━━━━━ Verilen Metin ━━━━━

Kamuoyu yoklamaları artık iyice tersini gösterdiği halde, bir an için, halkoylaması sonucunun ağırlıklı olarak 'Hayır' çıktığını varsayalım. Ne diyecek 'Hayır cephesi', zaferini nasıl anlatacak?
Elbette, "Değişiklikle anayasada kadınlara, çocuklara ve engellilere daha fazla hak veriliyordu; bunu durdurduk" demeyecekler...
"Anayasaya 'Evet' denilmiş olsaydı memur sendikaları toplu sözleşme hakkına kavuşacaktı; çalıştık çabaladık böyle bir yanlışlığı engelledik" diyeceklerini de sanmıyorum...
"Ellerinden alınmış haklarını hukuk yoluyla arayamayan savcılar, yargıçlar ve subaylar yargıya başvurabileceklerdi; Türkiye'yi hukuk cinayetleri ülkesi olmaktan çıkaran anayasa değişikliğine gerek yoktu, önledik" dediklerini de duymayacaksınız...
Kimse çıkıp şu türden cümleler de kurmayacak: "Ülkemizi uçurumun eşiğinden kurtaran 12 Eylül kahramanlarını sembolik de olsa yargı önüne çıkarmak mı? O dönemde üniversitelerde, bürokraside, sosyal hayatta yapılmış tahribatlardan mağdur olanların haklarını araması mı? Anayasa değişseydi, evet bunlar da olacaktı ve bizler buna geçit vermedik..."
Bu tiplerin medyadaki temsilcisi "Bu anayasa değişikliğinin arkasındaki gerçek nedeni hepimiz biliyoruz; mesele 12 Eylül'le hesaplaşmak falan değil" diye bağırıyordu gazetesinin ilk sayfasından dün... 'Gerçek neden' dediği, zihninde taşıdığı vehimler: "Askeri vesayet gidiyor, yerine sivil vesayet geliyor... İktidar kendisine bağlı bir yargının peşinde..."
Bakalım, bu yavelerine inanan çıkacak mı?

━━━━━ Verilen Kayıtlar ━━━━━

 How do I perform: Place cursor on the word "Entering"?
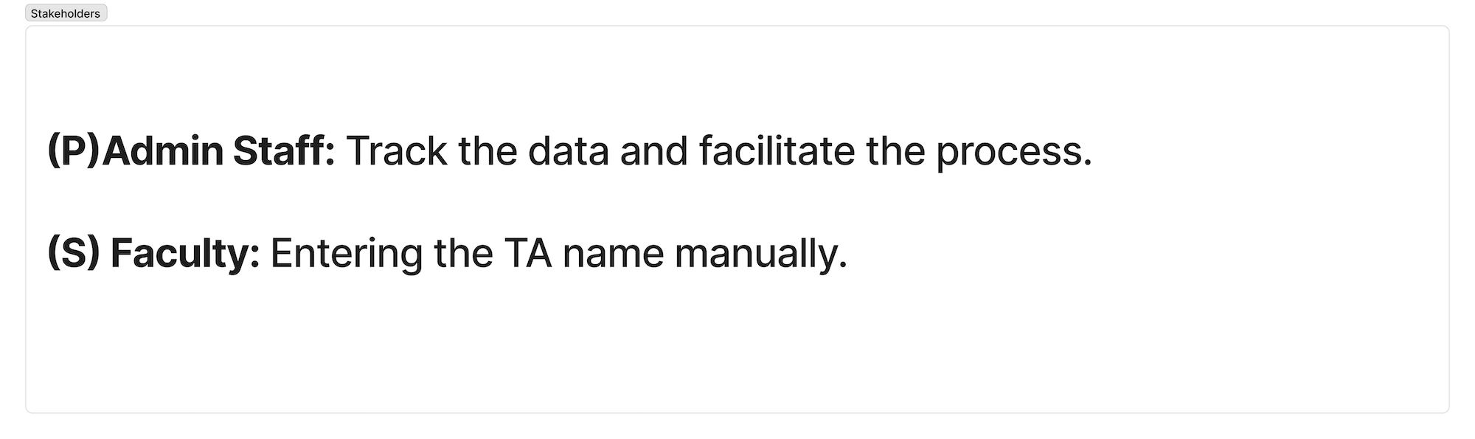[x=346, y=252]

━━━━━
━━━━━ Verilen Kayıtlar ━━━━━

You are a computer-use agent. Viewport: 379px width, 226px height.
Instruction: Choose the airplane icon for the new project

━━━━━

__Görevler__
(A) Halkoylaması yazısında belirtilenlere dayanarak şu soruları yanıtlayın.
(i) Değişiklikle anayasada hangi gruplara daha fazla hak veriliyordu?
(ii) 'Evet' denilmiş olsaydı memur sendikaları hangi hakka kavuşacaktı?
(iii) Medyadaki temsilci bağırışını nereden yapıyordu?
(B) Aşağıdaki ifadelerin halkoylaması yazısıyla uyuşup uyuşmadığını belirtin ve her yanıtı yazıdan aynen alıntılanan belirleyici sözlerle destekleyin.
(i) Kamuoyu yoklamaları ağırlıklı olarak 'Hayır' sonucuna işaret ediyor.
(ii) Anayasa değişikliğiyle savcılar, yargıçlar ve subaylar yargıya başvurabilecekti.
(iii) Medyadaki temsilciye göre asıl mesele 12 Eylül'le hesaplaşmaktır.
(C) Halkoylaması yazısını kaldığı yerden sürdürün.

__Görevlere Göre Yanıtlar__
(A)
(i) Kadınlara, çocuklara ve engellilere.
(ii) Toplu sözleşme hakkına.
(iii) Gazetesinin ilk sayfasından.

(B)
(i) Hayır: "Kamuoyu yoklamaları artık iyice tersini gösterdiği halde"
(ii) Evet: "savcılar, yargıçlar ve subaylar yargıya başvurabileceklerdi"
(iii) Hayır: "mesele 12 Eylül'le hesaplaşmak falan değil"

(C)
Oysa bir türlü dillendiremedikleri bambaşka bir gerçek o tipleri imkânsızı savunmaya itiyor: 27 Mayıs (1960) askeri darbesiyle oluşmuş Türkiye'deki vesayetçi sistem, dünyadaki gelişmelerle paralel olarak, bizde de sonuna yaklaştı; halkoylamasına sunulan anayasa değişikliklerinin uygulamaya geçmesi vesayetin ve vesayetten nemalananların tabutuna yeni bir çivi daha çakmış olacak...
Vesayetçi sistemin adına 'askeri vesayet' dense de gerçek farklı: Askeri öne çıkarıp arkadan malı götürenler hep sivillerdi; ülkeyi çiftlikleri, devletin hazinesini cepleri sayan tipler ve onların yardakçıları...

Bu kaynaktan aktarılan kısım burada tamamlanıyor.